One of the most important tips to remember is that you should and do have the right to interview a company in the same manner they interview you. Simply because you are sitting in the seat opposite the potential employer doesn't mean you have to accept everything at face value. Since you plan on being there for a while, you want to be sure that this is a company in which you belong. Asking the right questions can very often lead to your making the best decision without getting trapped in the wrong environment. Regardless of whether money is an issue, the emotional pain of being caught in an alien environment is not worth whatever salary is being offered.
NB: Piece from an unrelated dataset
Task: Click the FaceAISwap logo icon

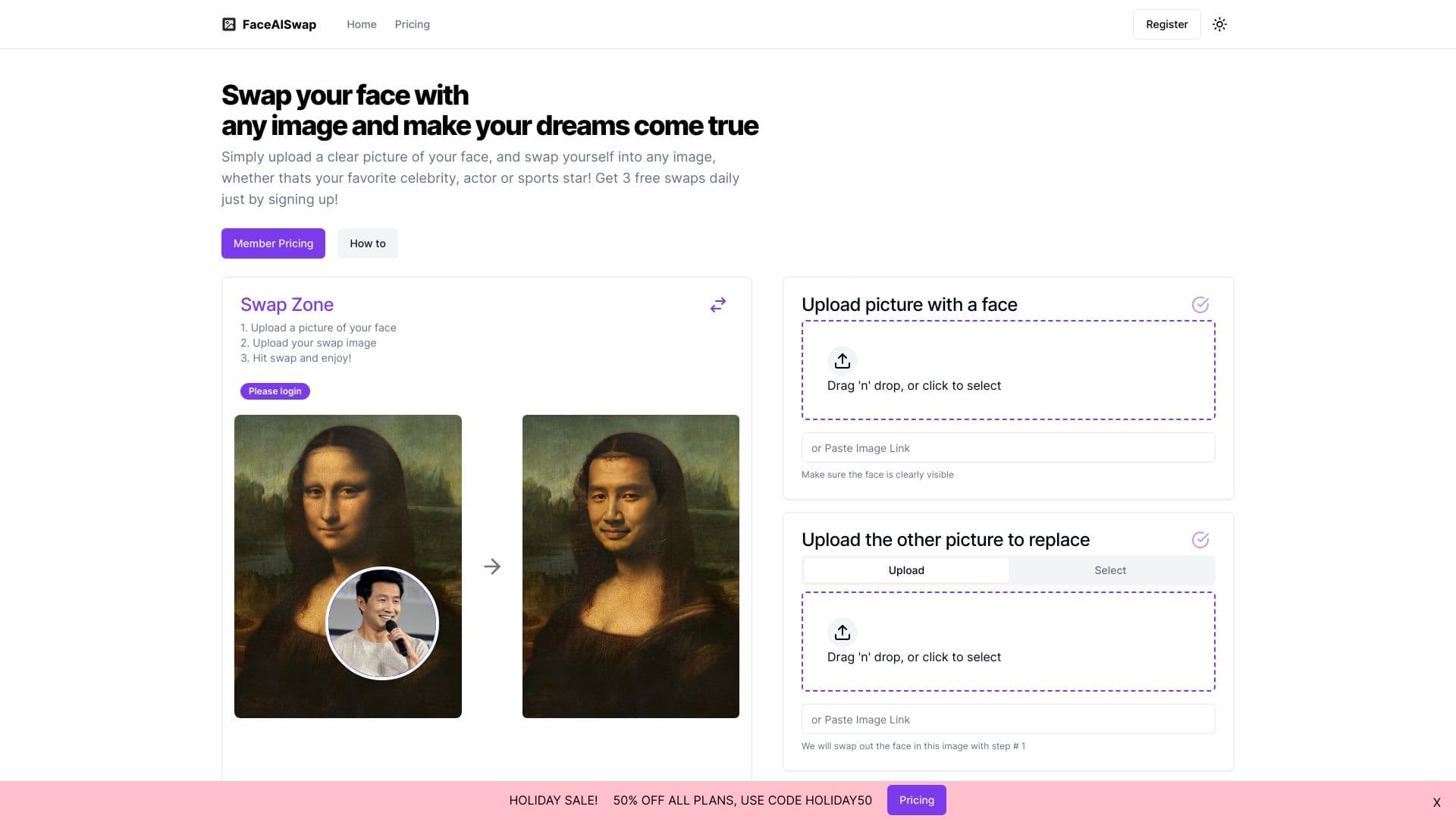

Some people talk a bit too much during interviews yet others not enough. I suggest that you do not monopolize the interview, but be sure to interject your thoughts as the opportunity presents itself. It never hurts to make comments pertaining to something the interviewer says. You can always give mirrored feedback to be sure you heard correctly. Do not share personal information or explain negative details regarding your past employment. Steer clear of pessimistic comments about your previous boss or co-workers even if they were terrible employers.
If the interviewer talks a lot during the interview and you've not had a chance to ask your own specific questions simply inquire as to whether you may have a moment to ask a few important questions. Addressing appropriate questions pertaining to the position indicates your interest in the company and is usually met with a favorable response. If the interview is almost over and you have not had the chance to interject, don't hesitate to say that you have a few questions.
One very sticky area that most people struggle with has to do with salary requirements. It is suggested that you not bring up the subject of salary during the first interview. Although you will eventually need to know, it isn't a good idea for you to approach the subject if it hasn't come up during the interview. If the prospective employer does not address the subject, wait and see if you are called back for a second interview and then you can approach the subject. If the interviewer does bring up the subject and asks what salary you are expecting, simply put the ball back in his or her court by stating, "What would you be willing to pay someone with my experience?"
When you leave for the interview have a sheet already prepared with the names of three or four good references that have already been forewarned about your using them as a reference. Be sure they will give you a good reference. When the interview is almost over, take out your references and simply state, "By the way these are my references. Please feel free to call any one of them."
Interviewing is considered by some as a very uncomfortable experience but it doesn't have to be that way. You can choose to simply view it as a game and enjoy the process. If you come to the interview prepared and comfortable, it will show and more than likely impress the interviewer. One way to overcome the fear of not being accepted is to remember that there is always a right place for each individual person. If not this job, there will always be another.